O conhecimento é individual, nasce da actividade própria
da pessoa. Mas a pessoa só conhece em conformidade com o seu modo
concreto de ser: aquilo que constitui a sua própria “natureza” e as
circunstâncias que formam a sua “mentalidade”.
Podemos, então, dizer que
a própria natureza da pessoa de Francisco
lhe dá acuidade para observar o que o rodeia, pois ele é um
rapaz jovial e aberto, extrovertido e sensível, impressionável pelo que
o seu olhar capta; e a
sua mentalidade forja-se
não só na educação recebida, na
cultura em que se desenvolve a sua personalidade, no ambiente geográfico
em que predomina uma natureza montanhosa destacando o belo vale da
Úmbria, mas também na
aquisição pessoal de uma nova perspectiva que lhe é dada pela sua
experiência de fé em Deus.
É tal
a
importância do olhar em São Francisco, que
ele próprio diz, ao escrever no seu
Testamento:
«quando eu estava em pecados, parecia-me muito
amargo dar com os olhos nos leprosos; mas o mesmo Senhor, um dia, me
conduziu ao meio deles e com eles usei de misericórdia.»
(1)
Com efeito, tão insuportável lhe era a princípio
olhar para os leprosos que, conforme ele próprio atesta, apenas
divisava à légua as suas cabanas, tapava o nariz com as mãos. (2)

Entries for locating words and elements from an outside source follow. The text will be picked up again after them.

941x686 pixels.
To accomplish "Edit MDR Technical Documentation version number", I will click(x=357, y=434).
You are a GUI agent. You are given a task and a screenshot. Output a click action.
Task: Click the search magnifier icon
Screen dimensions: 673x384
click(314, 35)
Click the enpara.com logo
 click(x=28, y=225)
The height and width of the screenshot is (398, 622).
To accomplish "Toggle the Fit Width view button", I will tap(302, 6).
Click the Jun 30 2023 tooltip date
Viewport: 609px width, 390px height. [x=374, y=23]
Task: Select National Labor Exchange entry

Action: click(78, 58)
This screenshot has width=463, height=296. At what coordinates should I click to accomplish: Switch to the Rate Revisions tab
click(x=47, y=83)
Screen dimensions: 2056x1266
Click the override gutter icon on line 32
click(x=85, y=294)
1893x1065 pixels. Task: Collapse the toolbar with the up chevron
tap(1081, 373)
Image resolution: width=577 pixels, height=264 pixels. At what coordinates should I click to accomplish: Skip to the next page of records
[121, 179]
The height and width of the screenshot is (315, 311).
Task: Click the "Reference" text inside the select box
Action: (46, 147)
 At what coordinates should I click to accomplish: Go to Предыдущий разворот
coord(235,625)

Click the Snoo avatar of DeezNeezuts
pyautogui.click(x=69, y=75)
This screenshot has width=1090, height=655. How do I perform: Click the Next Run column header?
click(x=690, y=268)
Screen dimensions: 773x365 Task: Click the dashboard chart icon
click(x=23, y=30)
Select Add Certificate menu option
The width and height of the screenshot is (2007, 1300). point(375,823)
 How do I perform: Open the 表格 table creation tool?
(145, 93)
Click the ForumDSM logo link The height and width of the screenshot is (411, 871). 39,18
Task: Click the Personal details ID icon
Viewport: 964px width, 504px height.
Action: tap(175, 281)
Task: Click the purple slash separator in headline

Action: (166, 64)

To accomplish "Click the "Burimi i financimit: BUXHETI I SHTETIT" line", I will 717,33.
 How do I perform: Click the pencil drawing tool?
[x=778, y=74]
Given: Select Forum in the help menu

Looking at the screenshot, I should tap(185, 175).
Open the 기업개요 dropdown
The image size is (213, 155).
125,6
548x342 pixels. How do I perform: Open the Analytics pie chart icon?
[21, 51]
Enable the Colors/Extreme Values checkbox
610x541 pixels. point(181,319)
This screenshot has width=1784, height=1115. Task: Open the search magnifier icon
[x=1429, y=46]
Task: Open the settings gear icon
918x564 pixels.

Temos, assim, um exemplo do
olhar como modo de saber:
quem está diante provoca uma sensação desagradável, uma
repugnância que o santo há-de vencer quando, por graça divina (o
Senhor me conduziu), chegar a ver
como modo de contemplar.
Francisco olha a realidade que o envolve e capta o que
aí se passa. Os seus olhos, mesmo
doentes, vislumbram o que há-de ser depois objecto da sua visão íntima
das pessoas, dos animais, das coisas, dos acontecimentos...
Ver, como
modo de
CONTEMPLAR
«A intuição de que falamos
é a visão directa do espírito pelo espírito, visão que se distingue
plenamente do objecto visto, conhecimento que é contacto e mesmo
coincidência.»
(H.
Bergson, La pensée et
le mouvant, p. 27).
Ver, propriamente
é uma acção dos olhos, ou a função pela qual os olhos nos permitem
perceber o mundo exterior. Mas, na nossa reflexão,
ver como modo de contemplar
é uma acção de perceber o espírito ou,
em jeito de sinónimo, a intuição.
Agora colocamo-nos no campo religioso e estético, uma
vez que o objecto desta reflexão é um poema cujas dimensões religiosa e
estética são evidentes.
Na experiência religiosa de
Francisco, a contemplação parte da meditação
na qual a alma se une a Deus por um
ver da inteligência e por uma adesão da vontade, com
exclusão de todo o pensamento discursivo e de toda a
multiplicidade de representações ou de afeições.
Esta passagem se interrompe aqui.